Glaçante, rapide, la scène initiale donne le ton. En 2001, à quelques kilomètres de Barcelone, un homme et un enfant de 6 ans descendent de voiture, au bord d’un lac. Quelques instants plus tard, le corps du petit garçon flotte à plat ventre, « comme une étoile de mer ». Déjà, dans La Tristesse du samouraï, son beau roman publié en 2012, Víctor Del Arbol séparait un fils, sensiblement du même âge, de sa mère. Elle mourait assassinée, et lui allait passer sa vie à tenter de discerner ce qui s’était passé, sans jamais l’admettre. Toutes les vagues de l’océan est une oeuvre plus ambitieuse encore, déroulant avec aplomb la révolution russe, la guerre civile espagnole, les grandes utopies du xxe siècle, le destin d’une famille déchirée et l’amour. Laura, la mère de l’enfant noyé, est sans doute le coeur du roman, et son suicide n’y changera rien. Autour d’elle gravitent des personnages dignes des grands romans russes : Zinoviev, le tueur ; Gonzalo, le frère, éternel déclassé ; Elias, son père, un géant idéaliste qui a connu le goulag ; Igor, le mal absolu ; Irina, la femme incandescente… Derrière eux, se tient la Matriochka, cette poupée russe mafieuse qui tire les fils du destin.

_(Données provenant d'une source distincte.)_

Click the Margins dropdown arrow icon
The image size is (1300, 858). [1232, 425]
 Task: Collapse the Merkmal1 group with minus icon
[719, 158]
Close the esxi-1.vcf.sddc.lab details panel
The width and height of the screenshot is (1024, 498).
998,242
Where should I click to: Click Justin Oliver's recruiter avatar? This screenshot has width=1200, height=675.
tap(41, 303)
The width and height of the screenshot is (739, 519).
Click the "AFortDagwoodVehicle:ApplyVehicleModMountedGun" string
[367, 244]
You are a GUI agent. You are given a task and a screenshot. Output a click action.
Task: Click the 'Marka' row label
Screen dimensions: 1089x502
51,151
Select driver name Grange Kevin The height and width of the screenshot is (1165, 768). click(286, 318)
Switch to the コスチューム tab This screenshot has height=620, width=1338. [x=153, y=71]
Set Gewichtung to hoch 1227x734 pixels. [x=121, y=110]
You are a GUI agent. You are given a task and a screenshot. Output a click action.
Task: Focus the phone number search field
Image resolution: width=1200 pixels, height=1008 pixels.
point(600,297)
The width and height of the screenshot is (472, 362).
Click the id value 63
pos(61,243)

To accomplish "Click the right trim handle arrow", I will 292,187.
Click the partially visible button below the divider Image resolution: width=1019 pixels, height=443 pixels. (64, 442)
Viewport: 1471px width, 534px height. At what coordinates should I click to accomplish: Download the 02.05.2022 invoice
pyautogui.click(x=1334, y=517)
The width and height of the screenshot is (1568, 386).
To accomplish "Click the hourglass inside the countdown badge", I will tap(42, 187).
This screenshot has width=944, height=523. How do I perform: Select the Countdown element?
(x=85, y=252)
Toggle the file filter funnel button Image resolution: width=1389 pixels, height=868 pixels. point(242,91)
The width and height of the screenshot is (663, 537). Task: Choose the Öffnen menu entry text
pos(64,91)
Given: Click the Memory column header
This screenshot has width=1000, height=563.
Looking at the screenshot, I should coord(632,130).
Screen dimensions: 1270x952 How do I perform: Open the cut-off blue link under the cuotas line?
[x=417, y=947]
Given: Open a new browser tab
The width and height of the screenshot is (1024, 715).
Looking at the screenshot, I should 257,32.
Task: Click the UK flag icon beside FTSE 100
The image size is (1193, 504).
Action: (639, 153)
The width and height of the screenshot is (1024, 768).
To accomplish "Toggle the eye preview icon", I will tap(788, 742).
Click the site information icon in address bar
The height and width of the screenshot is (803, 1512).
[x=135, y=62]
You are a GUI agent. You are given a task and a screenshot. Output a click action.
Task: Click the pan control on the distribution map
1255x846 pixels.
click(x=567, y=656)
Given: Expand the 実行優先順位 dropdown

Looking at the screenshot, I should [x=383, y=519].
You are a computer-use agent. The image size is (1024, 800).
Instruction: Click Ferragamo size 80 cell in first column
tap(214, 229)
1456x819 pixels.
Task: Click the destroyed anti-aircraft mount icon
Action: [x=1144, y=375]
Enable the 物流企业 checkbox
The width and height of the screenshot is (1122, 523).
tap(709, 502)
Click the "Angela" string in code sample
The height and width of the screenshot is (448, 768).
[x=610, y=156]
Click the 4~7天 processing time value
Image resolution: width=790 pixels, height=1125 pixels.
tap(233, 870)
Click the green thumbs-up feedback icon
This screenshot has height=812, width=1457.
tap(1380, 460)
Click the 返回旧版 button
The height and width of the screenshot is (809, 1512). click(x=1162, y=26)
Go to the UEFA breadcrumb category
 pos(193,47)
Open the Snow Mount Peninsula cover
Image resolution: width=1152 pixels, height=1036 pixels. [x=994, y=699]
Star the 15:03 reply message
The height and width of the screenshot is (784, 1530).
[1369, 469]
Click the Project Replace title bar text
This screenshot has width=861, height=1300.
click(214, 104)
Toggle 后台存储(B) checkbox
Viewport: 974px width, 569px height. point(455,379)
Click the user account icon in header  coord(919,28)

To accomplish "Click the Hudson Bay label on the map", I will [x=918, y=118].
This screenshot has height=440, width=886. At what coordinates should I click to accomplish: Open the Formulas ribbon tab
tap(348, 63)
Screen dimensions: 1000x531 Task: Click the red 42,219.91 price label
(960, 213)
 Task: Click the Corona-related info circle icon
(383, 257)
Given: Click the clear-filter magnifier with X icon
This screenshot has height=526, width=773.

Víctor Del Arbol est aussi cette Matriochka, magnifique architecte qui tient les pièces du puzzle, place quel­ques scènes d’une grande puissance symbolique, sans jamais oublier la force charnelle. Au fil des six cents pages extrêmement denses, de cette navigation entre le passé et le présent, l’écrivain ne néglige jamais ses personnages, ni son lecteur, qu’il sollicite en permanence, lui demandant de reconstruire avec lui le visage de la passion et de la douleur, l’idéalisme des uns et l’utopie des autres. Ancien policier, historien de formation, Víctor Del Arbol (né en 1968) reste fidèle à l’école du roman noir, tendu et mu­sical. Il dédie ce livre « à mon père et nos murs de silence » — une oeuvre personnelle, donc. — Christine Ferniot

 

Un millón de gotas, traduit de l’espagnol par Claude Bleton Ed. Actes Sud, coll. Actes Noirs 600 p., 23,80 €.